------ Recorded information ------

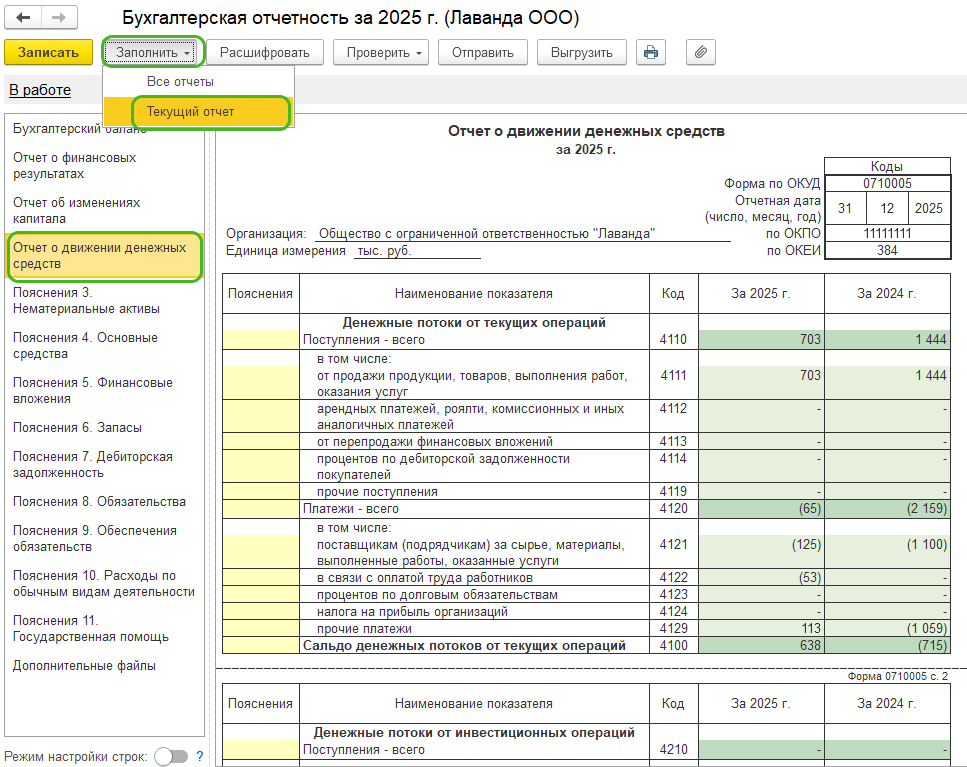The width and height of the screenshot is (967, 767).
Task: Click the back navigation arrow
Action: pyautogui.click(x=24, y=18)
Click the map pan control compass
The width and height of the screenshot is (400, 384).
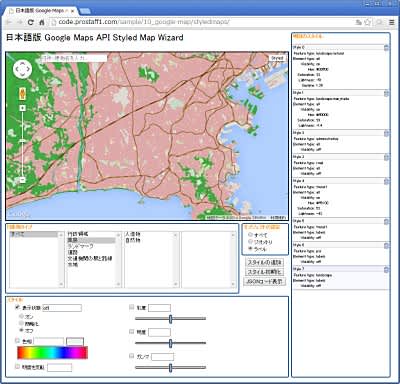[x=22, y=69]
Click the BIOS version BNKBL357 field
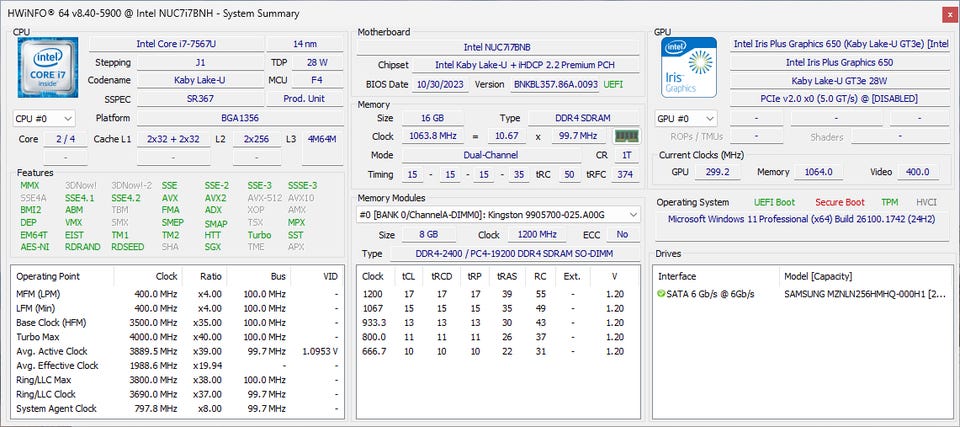 tap(554, 84)
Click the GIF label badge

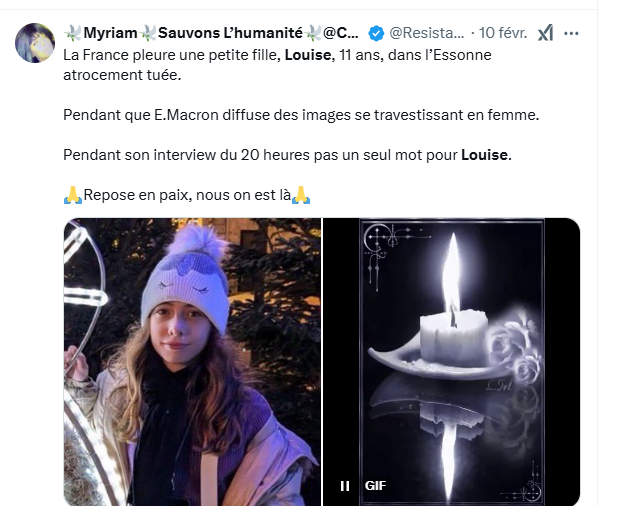375,486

------

What to do » Retype word for word the span of lines above that begins with the line containing "Click the map pan control compass" and ends with the last line of the records; skip all pictures.

Answer box »
Click the map pan control compass
The width and height of the screenshot is (400, 384).
[x=22, y=69]
Click the BIOS version BNKBL357 field
 tap(554, 84)
Click the GIF label badge

375,486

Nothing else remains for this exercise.